*Given text*:
--- START ---
Third quarter results also reflect the seasonality of the Company's European
operations, which account for approximately half of the Company's worldwide
revenues. Sales levels are generally lowest during the third quarter of the year, as a
result of the traditional holiday period at many of the Company's European
customers.
Results for the third quarter of 1996 include an additional $1.4 million of business
acquisition and consolidation expenses attributable to Hexcel's program to
assimilate acquired operations. Components of the Company's previously announced
business consolidation program, such as the consolidation of U.S. special process
manufacturing and the integration of sales and marketing functions, are progressing
according to plan.
However, some actions have been temporarily slowed by the second quarter
acquisition of the composites business from Hercules, even though this acquisition
will facilitate certain aspects of the consolidation and is not expected to have a
significant impact on the total cost of the program.
As previously announced, the consolidation of the Company's business operations is
expected to result in $49 million of expenses over a three-year period, but is also
expected to generate savings that will pay for the program by the time it is completed
in 1999 and produce continuing and long-term benefits thereafter.
John J. Lee, the chairman and chief executive officer of Hexcel, said, "The
company's transition from a producer of composite materials to a leading integrated
supplier of carbon fibers, fabrics, and composite materials, parts and structures is a
major challenge. The program to integrate and restructure acquired operations will
take two to three years to implement, due to the manufacturing and product
qualification requirements of the aerospace industry.
--- END ---
*Recorded information*:
--- START ---
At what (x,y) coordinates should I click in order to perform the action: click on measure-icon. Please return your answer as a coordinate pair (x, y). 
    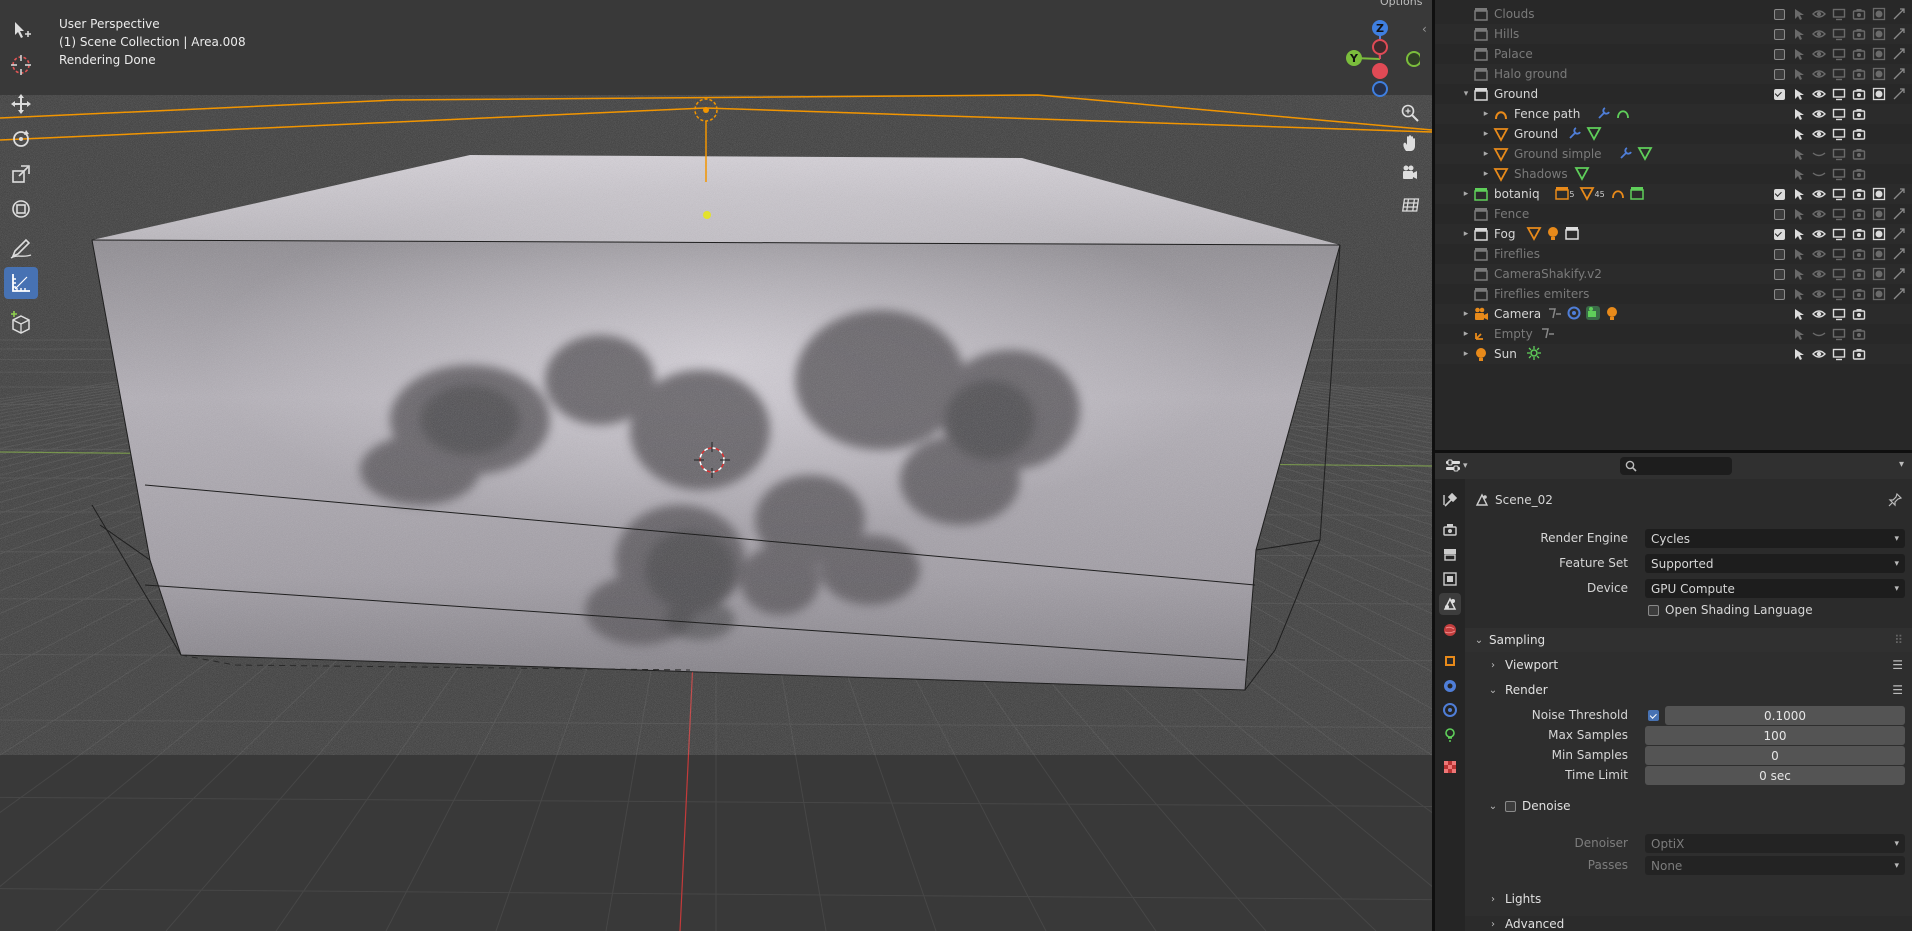
    Looking at the image, I should click on (21, 283).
--- END ---
Print the Hexcel third quarter results text again in full, word for word.

*Expected output*:
Third quarter results also reflect the seasonality of the Company's European
operations, which account for approximately half of the Company's worldwide
revenues. Sales levels are generally lowest during the third quarter of the year, as a
result of the traditional holiday period at many of the Company's European
customers.
Results for the third quarter of 1996 include an additional $1.4 million of business
acquisition and consolidation expenses attributable to Hexcel's program to
assimilate acquired operations. Components of the Company's previously announced
business consolidation program, such as the consolidation of U.S. special process
manufacturing and the integration of sales and marketing functions, are progressing
according to plan.
However, some actions have been temporarily slowed by the second quarter
acquisition of the composites business from Hercules, even though this acquisition
will facilitate certain aspects of the consolidation and is not expected to have a
significant impact on the total cost of the program.
As previously announced, the consolidation of the Company's business operations is
expected to result in $49 million of expenses over a three-year period, but is also
expected to generate savings that will pay for the program by the time it is completed
in 1999 and produce continuing and long-term benefits thereafter.
John J. Lee, the chairman and chief executive officer of Hexcel, said, "The
company's transition from a producer of composite materials to a leading integrated
supplier of carbon fibers, fabrics, and composite materials, parts and structures is a
major challenge. The program to integrate and restructure acquired operations will
take two to three years to implement, due to the manufacturing and product
qualification requirements of the aerospace industry.